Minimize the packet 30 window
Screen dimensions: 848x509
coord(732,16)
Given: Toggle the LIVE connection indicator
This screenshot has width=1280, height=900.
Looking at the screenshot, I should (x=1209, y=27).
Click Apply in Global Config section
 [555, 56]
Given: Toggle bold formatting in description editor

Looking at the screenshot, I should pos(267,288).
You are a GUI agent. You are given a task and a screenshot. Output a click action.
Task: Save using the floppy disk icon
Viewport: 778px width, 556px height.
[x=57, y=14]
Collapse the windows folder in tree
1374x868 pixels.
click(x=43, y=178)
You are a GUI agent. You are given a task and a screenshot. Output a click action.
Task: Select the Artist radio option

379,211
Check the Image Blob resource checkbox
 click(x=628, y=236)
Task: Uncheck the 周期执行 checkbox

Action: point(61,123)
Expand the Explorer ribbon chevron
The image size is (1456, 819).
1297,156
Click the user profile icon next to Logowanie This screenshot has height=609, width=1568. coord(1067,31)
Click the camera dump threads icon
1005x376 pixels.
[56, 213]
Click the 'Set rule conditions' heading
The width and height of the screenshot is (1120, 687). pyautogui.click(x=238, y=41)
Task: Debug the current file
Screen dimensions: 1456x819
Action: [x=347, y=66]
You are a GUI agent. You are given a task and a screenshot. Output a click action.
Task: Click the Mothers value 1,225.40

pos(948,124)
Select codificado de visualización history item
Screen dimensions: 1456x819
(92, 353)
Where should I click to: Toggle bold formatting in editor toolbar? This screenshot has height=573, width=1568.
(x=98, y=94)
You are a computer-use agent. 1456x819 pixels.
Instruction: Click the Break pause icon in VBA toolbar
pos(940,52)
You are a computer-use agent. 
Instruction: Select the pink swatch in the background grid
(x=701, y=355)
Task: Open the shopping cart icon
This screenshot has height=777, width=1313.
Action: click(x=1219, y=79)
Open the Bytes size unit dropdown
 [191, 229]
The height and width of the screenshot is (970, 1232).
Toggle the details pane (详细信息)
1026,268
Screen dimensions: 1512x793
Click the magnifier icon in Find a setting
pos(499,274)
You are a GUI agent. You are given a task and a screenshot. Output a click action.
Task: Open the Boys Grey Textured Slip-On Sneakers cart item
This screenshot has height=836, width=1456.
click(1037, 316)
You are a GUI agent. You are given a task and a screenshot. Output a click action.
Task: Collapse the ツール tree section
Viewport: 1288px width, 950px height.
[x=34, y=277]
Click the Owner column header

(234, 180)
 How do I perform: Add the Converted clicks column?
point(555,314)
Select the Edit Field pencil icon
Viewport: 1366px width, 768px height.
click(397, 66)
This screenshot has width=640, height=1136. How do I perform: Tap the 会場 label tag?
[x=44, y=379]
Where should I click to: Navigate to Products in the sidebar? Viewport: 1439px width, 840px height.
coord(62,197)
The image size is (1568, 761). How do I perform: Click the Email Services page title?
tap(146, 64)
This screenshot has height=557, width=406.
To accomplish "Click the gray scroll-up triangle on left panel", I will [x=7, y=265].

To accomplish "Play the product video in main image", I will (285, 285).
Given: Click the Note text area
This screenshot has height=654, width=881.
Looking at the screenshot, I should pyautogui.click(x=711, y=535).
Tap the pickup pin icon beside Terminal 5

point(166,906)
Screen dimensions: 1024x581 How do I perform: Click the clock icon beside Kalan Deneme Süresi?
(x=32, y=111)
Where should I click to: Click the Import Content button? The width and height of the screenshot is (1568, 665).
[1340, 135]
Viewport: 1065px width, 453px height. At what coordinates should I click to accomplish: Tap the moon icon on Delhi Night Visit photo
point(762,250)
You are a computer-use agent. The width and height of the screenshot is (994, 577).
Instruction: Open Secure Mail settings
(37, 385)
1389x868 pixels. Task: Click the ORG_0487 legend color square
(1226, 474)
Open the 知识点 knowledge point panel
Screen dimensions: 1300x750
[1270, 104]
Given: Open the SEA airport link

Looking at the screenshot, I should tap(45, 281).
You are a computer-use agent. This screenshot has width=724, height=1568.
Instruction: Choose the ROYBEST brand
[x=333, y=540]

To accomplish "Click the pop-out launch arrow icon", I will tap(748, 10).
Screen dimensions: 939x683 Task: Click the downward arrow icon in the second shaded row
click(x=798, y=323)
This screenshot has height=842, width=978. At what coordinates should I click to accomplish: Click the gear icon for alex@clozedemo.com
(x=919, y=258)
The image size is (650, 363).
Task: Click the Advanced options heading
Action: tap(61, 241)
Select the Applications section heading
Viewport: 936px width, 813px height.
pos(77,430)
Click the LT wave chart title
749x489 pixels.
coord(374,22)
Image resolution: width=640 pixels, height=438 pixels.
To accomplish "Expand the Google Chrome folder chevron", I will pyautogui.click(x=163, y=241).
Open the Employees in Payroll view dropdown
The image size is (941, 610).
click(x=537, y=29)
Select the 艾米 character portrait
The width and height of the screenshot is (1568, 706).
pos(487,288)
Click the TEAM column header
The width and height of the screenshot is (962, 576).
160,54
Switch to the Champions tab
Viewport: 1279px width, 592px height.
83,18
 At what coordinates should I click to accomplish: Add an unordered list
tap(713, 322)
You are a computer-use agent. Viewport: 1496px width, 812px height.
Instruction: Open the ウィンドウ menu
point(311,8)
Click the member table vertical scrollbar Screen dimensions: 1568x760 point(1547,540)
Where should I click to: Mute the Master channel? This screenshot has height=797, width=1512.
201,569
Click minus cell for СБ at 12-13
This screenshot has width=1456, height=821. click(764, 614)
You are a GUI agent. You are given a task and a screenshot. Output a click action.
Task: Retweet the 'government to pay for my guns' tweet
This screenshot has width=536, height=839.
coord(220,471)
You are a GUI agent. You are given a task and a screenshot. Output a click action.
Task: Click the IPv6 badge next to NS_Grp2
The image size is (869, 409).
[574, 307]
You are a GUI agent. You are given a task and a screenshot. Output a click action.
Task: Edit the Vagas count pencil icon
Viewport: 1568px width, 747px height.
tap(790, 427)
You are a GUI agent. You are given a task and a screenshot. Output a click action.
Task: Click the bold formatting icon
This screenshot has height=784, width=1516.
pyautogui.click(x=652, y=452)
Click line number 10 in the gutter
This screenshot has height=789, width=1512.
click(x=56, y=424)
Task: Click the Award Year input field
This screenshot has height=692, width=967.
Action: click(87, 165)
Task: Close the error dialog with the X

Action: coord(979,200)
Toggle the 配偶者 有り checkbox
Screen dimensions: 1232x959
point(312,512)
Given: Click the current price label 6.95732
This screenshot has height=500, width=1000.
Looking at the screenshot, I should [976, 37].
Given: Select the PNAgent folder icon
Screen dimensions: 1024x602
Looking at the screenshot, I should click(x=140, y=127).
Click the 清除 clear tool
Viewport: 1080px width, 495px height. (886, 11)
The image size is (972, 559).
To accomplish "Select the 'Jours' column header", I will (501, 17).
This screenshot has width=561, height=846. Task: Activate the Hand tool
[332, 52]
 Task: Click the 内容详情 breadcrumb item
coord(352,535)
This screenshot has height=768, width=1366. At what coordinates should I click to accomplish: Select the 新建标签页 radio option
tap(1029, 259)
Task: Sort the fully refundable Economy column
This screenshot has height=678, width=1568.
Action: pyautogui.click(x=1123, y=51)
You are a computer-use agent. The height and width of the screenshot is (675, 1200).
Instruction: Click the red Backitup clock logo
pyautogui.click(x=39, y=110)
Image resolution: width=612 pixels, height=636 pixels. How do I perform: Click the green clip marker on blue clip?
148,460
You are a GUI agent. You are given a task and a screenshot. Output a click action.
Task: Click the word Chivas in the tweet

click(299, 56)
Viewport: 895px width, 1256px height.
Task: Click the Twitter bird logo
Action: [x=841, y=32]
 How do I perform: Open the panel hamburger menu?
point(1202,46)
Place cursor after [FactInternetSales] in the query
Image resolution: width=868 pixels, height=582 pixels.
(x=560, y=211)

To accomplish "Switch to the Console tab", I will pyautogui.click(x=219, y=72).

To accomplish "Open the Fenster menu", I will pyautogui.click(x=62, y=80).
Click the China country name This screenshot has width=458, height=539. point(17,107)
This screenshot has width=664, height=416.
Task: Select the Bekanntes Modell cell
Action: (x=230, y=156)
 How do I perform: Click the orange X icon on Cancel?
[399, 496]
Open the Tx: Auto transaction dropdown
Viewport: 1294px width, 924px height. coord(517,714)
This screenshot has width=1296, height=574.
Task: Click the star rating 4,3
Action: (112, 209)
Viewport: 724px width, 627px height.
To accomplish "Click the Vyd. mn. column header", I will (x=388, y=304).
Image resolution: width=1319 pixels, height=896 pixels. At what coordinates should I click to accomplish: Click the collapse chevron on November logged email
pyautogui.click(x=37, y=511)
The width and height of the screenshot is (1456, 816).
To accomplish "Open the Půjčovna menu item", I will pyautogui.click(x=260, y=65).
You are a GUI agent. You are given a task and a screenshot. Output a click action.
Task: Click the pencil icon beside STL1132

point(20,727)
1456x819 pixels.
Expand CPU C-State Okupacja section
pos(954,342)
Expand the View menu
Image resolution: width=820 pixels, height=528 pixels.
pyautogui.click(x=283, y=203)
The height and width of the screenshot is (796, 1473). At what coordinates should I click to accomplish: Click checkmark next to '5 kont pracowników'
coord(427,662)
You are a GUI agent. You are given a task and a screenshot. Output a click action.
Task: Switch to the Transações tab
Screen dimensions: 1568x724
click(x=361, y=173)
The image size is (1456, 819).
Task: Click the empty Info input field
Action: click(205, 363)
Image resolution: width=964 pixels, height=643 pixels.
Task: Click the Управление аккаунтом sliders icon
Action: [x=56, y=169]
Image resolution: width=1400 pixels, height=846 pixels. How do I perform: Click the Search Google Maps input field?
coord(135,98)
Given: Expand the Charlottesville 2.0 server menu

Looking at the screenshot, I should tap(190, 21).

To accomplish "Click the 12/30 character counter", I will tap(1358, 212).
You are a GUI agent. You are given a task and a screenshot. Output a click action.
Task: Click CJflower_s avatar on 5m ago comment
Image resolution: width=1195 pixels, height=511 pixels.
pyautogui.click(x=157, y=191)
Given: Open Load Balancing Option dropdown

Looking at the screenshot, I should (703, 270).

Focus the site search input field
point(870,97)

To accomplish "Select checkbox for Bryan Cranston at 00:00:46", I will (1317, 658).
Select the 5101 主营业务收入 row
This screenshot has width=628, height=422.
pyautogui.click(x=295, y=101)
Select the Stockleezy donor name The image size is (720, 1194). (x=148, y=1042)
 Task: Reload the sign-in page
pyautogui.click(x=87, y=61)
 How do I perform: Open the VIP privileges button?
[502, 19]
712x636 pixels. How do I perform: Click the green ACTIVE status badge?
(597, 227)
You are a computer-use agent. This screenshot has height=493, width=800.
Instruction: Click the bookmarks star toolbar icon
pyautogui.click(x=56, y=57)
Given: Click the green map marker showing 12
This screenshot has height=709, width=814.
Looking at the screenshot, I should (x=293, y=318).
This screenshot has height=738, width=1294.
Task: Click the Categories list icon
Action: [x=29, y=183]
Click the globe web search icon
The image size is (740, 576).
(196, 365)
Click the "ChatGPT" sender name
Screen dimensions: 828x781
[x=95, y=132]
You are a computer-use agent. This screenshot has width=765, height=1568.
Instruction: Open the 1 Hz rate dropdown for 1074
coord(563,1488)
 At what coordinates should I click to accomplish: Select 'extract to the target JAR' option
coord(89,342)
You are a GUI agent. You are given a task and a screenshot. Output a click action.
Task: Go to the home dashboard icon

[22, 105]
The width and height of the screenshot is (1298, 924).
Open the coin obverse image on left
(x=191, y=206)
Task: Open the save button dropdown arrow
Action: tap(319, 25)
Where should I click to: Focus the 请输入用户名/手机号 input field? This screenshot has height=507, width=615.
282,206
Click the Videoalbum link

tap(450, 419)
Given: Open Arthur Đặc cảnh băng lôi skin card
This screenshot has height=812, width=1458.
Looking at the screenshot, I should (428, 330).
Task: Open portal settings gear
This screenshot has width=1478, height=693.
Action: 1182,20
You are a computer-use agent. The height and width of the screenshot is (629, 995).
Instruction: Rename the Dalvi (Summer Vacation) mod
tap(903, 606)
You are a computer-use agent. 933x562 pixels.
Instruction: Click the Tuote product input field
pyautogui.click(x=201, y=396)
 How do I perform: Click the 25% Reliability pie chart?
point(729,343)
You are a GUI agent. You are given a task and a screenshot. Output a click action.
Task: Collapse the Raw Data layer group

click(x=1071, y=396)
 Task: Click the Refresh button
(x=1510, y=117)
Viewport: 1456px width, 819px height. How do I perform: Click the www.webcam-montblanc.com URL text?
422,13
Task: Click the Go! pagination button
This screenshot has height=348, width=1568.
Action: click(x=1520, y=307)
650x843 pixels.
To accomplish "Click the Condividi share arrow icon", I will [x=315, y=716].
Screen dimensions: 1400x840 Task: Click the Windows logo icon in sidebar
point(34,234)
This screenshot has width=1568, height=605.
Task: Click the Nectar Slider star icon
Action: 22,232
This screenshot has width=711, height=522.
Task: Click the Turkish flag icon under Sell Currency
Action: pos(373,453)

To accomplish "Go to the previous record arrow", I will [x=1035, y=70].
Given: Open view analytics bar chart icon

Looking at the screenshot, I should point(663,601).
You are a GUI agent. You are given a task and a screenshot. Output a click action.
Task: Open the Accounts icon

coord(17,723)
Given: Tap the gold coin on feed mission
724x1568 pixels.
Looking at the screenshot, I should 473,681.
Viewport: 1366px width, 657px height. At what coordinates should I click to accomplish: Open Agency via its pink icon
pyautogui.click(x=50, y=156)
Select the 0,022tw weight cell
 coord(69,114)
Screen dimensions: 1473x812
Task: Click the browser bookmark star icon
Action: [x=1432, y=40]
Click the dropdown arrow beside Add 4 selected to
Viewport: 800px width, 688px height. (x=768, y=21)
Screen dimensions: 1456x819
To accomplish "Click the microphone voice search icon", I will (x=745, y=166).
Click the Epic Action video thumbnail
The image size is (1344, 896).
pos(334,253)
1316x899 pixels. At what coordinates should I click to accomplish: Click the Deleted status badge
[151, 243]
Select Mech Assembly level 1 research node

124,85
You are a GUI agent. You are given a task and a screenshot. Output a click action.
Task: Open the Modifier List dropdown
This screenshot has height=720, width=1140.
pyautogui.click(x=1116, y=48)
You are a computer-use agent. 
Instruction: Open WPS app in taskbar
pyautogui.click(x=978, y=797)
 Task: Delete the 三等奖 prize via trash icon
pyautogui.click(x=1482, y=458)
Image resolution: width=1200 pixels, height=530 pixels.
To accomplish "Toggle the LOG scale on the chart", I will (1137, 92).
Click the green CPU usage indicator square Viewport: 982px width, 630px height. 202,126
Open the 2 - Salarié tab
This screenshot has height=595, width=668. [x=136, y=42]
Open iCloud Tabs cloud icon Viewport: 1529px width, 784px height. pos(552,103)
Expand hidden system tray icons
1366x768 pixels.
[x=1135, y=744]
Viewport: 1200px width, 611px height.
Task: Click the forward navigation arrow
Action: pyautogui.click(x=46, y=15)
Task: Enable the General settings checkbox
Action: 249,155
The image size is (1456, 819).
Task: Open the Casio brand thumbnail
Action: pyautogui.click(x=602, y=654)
----
# What to work on
Rewrite everything from the line containing "has width=724, height=1568." down to the line containing "coord(220,471)", both included, as a Markdown table with the columns Row and Text, skipping blank lines.

# Answer for this exercise
| Row | Text |
|---|---|
| 1 | You are a computer-use agent. This screenshot has width=724, height=1568. |
| 2 | Instruction: Choose the ROYBEST brand |
| 3 | [x=333, y=540] |
| 4 | To accomplish "Click the pop-out launch arrow icon", I will tap(748, 10). |
| 5 | Screen dimensions: 939x683 Task: Click the downward arrow icon in the second shaded row |
| 6 | click(x=798, y=323) |
| 7 | This screenshot has height=842, width=978. At what coordinates should I click to accomplish: Click the gear icon for alex@clozedemo.com |
| 8 | (x=919, y=258) |
| 9 | The image size is (650, 363). |
| 10 | Task: Click the Advanced options heading |
| 11 | Action: tap(61, 241) |
| 12 | Select the Applications section heading |
| 13 | Viewport: 936px width, 813px height. |
| 14 | pos(77,430) |
| 15 | Click the LT wave chart title |
| 16 | 749x489 pixels. |
| 17 | coord(374,22) |
| 18 | Image resolution: width=640 pixels, height=438 pixels. |
| 19 | To accomplish "Expand the Google Chrome folder chevron", I will pyautogui.click(x=163, y=241). |
| 20 | Open the Employees in Payroll view dropdown |
| 21 | The image size is (941, 610). |
| 22 | click(x=537, y=29) |
| 23 | Select the 艾米 character portrait |
| 24 | The width and height of the screenshot is (1568, 706). |
| 25 | pos(487,288) |
| 26 | Click the TEAM column header |
| 27 | The width and height of the screenshot is (962, 576). |
| 28 | 160,54 |
| 29 | Switch to the Champions tab |
| 30 | Viewport: 1279px width, 592px height. |
| 31 | 83,18 |
| 32 |  At what coordinates should I click to accomplish: Add an unordered list |
| 33 | tap(713, 322) |
| 34 | You are a computer-use agent. Viewport: 1496px width, 812px height. |
| 35 | Instruction: Open the ウィンドウ menu |
| 36 | point(311,8) |
| 37 | Click the member table vertical scrollbar Screen dimensions: 1568x760 point(1547,540) |
| 38 | Where should I click to: Mute the Master channel? This screenshot has height=797, width=1512. |
| 39 | 201,569 |
| 40 | Click minus cell for СБ at 12-13 |
| 41 | This screenshot has width=1456, height=821. click(764, 614) |
| 42 | You are a GUI agent. You are given a task and a screenshot. Output a click action. |
| 43 | Task: Retweet the 'government to pay for my guns' tweet |
| 44 | This screenshot has width=536, height=839. |
| 45 | coord(220,471) |